Marcel Winatschek

Still Building

The only memory I have from three years at gymnasium before they kicked me out for having genuinely the worst grades of any student ever is sitting in Latin class absolutely desperate to get home and play SimCity on the Super Nintendo. Which is still the best version of this game. Ever. No question.

So when the new one came out I bought it, despite hearing nonstop complaints about servers crashing, online requirements, and the price being insane. I wanted SimCity. If they’d screwed it up I would’ve lost my mind.

It hasn’t crashed on me once. Well, Windows decided to update itself without asking once, which it does constantly because I hate Microsoft with a purity I reserve for almost nothing else. Their entire philosophy is doing something important? Too bad, rebooting now. Contemptible.

The new game is a watered-down version of the old ones. No water lines or power infrastructure, everything just has to connect to roads or the game won’t build it. The map is way smaller than it used to be, so within an hour or two you run out of space—can’t fit the airport, the casino, your hideous mansion. It’s cramped.

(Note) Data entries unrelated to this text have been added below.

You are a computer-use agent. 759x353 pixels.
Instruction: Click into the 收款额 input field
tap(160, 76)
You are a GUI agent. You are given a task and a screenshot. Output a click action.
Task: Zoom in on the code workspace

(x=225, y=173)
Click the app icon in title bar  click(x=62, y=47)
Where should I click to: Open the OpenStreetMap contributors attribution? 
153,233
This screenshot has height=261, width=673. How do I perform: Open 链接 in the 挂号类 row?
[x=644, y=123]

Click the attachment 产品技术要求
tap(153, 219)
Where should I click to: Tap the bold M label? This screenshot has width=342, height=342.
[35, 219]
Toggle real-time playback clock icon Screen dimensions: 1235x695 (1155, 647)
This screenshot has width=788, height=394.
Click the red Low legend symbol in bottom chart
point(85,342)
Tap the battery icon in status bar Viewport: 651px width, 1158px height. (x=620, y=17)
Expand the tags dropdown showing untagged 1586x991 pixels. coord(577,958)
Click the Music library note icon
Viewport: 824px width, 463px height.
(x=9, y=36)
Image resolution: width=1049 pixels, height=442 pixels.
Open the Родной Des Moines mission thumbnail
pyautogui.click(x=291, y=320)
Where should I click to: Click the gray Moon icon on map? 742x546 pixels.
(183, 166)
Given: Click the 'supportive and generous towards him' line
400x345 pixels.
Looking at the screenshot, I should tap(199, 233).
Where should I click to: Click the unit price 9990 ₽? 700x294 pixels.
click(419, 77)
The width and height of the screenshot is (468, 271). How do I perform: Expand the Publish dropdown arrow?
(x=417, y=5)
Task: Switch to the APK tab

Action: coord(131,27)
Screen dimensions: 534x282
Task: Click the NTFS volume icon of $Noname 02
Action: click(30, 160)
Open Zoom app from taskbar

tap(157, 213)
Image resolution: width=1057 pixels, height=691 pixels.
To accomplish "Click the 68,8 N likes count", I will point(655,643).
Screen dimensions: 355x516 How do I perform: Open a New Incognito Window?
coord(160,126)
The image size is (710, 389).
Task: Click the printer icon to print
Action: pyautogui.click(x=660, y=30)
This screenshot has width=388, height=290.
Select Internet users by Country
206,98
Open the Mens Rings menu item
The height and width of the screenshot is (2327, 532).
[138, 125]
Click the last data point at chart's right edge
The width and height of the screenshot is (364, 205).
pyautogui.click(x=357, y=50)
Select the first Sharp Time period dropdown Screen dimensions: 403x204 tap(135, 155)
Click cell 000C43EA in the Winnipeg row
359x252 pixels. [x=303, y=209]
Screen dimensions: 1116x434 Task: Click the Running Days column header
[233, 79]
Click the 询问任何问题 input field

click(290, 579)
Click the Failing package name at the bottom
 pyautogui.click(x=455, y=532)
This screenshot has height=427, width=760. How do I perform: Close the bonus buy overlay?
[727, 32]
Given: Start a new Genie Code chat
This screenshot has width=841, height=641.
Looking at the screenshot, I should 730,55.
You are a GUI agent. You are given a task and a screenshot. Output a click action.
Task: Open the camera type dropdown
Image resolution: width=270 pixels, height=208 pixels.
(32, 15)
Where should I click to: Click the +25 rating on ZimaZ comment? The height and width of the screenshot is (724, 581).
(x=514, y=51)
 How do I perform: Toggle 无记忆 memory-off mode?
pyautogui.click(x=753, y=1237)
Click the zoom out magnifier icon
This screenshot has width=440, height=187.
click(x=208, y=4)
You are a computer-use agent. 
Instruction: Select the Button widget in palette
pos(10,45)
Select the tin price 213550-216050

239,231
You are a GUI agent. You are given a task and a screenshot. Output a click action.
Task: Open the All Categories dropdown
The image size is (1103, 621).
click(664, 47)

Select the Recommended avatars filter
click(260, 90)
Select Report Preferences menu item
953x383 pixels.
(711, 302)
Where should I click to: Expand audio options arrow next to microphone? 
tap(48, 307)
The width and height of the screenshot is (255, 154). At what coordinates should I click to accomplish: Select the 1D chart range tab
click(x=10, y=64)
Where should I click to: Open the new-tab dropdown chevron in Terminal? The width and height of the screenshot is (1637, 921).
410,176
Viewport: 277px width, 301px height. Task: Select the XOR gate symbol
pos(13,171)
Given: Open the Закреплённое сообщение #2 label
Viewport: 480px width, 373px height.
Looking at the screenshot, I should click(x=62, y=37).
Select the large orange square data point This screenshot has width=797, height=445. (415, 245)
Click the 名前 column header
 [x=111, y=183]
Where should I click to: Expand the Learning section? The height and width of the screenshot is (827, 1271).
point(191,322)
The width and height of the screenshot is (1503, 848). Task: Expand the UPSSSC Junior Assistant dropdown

Then you hit moments where you genuinely want to throw the computer out a window. You paint yourself into a corner with zero undo. You try to delete one street and lose an entire neighborhood. You run out of room to expand your hospital or fire station. Just pure frustration.

But it’s still probably the best city-building game out there. You tinker, you watch what happens. Plant a library, set up police, add solar panels. Your citizens protest outside city hall or move away because there are too many bodies. Some criminal becomes your best ally. The aquarium thing is actually cool.

It’s fun, but not seventy-dollars fun. Especially when they keep hitting you with in-game purchases that never stop. If you had fun playing the original or the earlier versions, you’ll have fun with this one. It’s SimCity. You build. You watch. You build some more.